Preschool/Toddlers: This age is self-focused, concrete, dependent, unable to process emotions; they need stability, consistency, and routine.

With this age-group, actions speak louder than words. They need constant reassurance, nurturing, and consistency in routine in order to feel stable and emotionally healthy. Keep your explanations short and concrete: "I'll be moving to a different house, but I'm still your Daddy and I love you." The mother would add, "I'll be taking care of you and you'll keep living here, but sometimes you'll visit at Daddy's house and you'll see Daddy a lot." Younger children will need frequent reminders and constant reassurance.

Elementary school age (6 - 12 year olds): This age wants to make sense of the situation, find reasons. Those reasons may be illogical or petty (they may remember a small incident and think that caused the divorce) or they may blame themselves. They are still mostly concrete and dependent and will want to know how it will affect their lives: school, activities, friends.

Be sure to provide some age-appropriate explanations. They will ask many questions, and here's where your preparation will come in handy. Be prepared with answers they can understand that do not cast blame on the other parent. Try to remain calm. Emphasize it's not their fault and that it's okay and right to be sad, angry, confused. Keep open communication with them and watch for mood or behavior changes that can alert you to distress so you can intervene and help them cope.

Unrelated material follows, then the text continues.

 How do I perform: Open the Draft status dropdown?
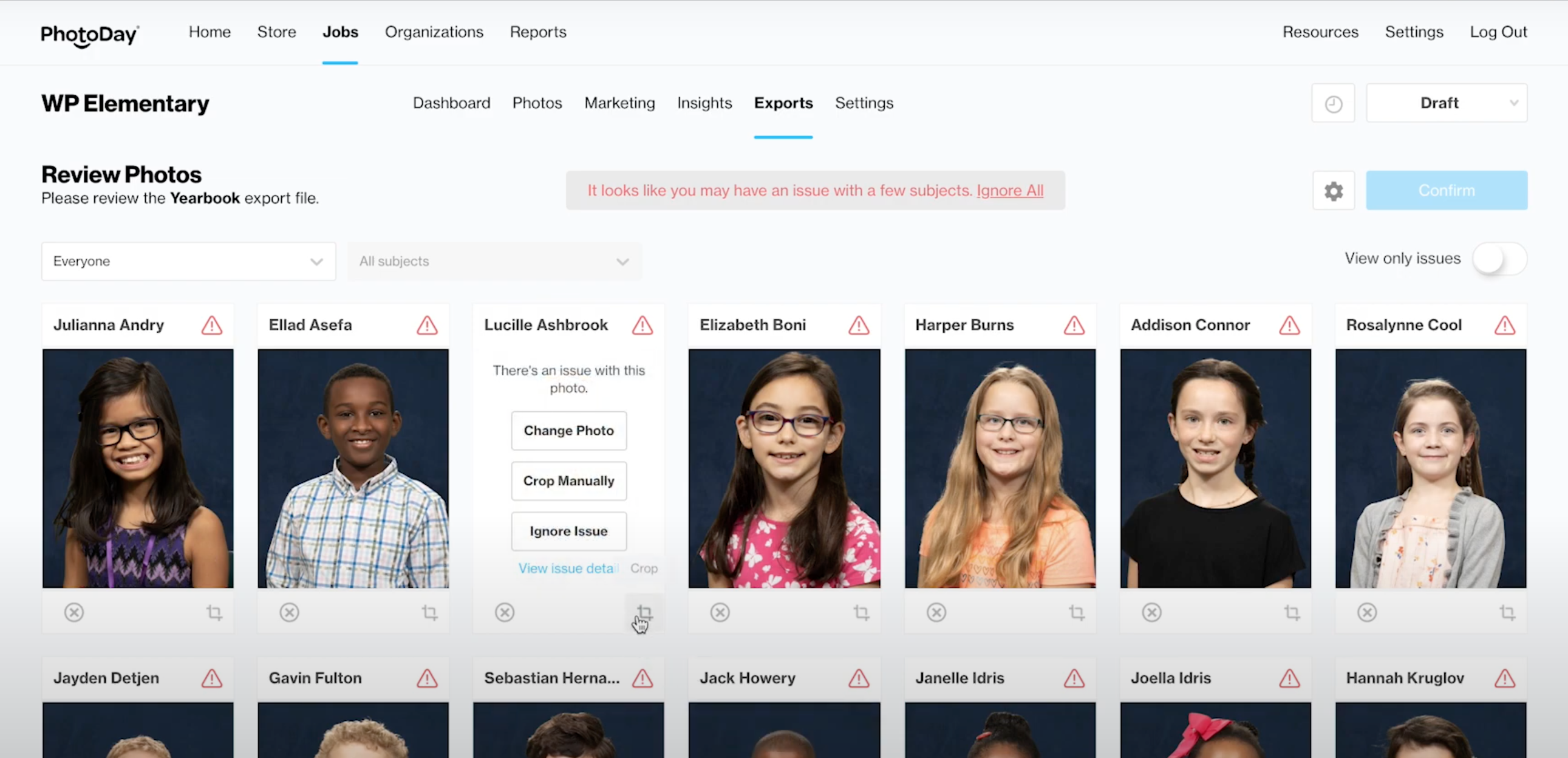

Teenagers: Teens are more independent, have more external relationships to turn to, and can understand deeper causes, but still need adults to be adults so they can still be kids.

Discuss the divorce with your teens in more detail so they can understand how you've tried to save your marriage and why it didn't work. Try to do so without harming the respect they have for the other parent (unless the cause of divorce is obvious, like substance abuse, adultery, or abandonment). Teens are looking to their parents as examples of adulthood. This could also mean learning from mistakes, so being honest with them about mistakes and how you could have done things differently might actually help them grow. But they still need you to be a parent and not a buddy. They may turn to peers, teachers, and/or coaches for support, but make sure they are receiving this support from positive influences and not turning to the wrong crowd of kids to cope. Consider counseling if you see personality shifts.

For any age group, it's critical to keep the communication open. Talking to your children about your divorce consists of many small conversations, not one big one. Even if you feel they are trying to push you away or distance themselves, keep trying. They may just be testing you to see if you really love them. Show them by your words and your actions that your love for them will not change, even if other things do.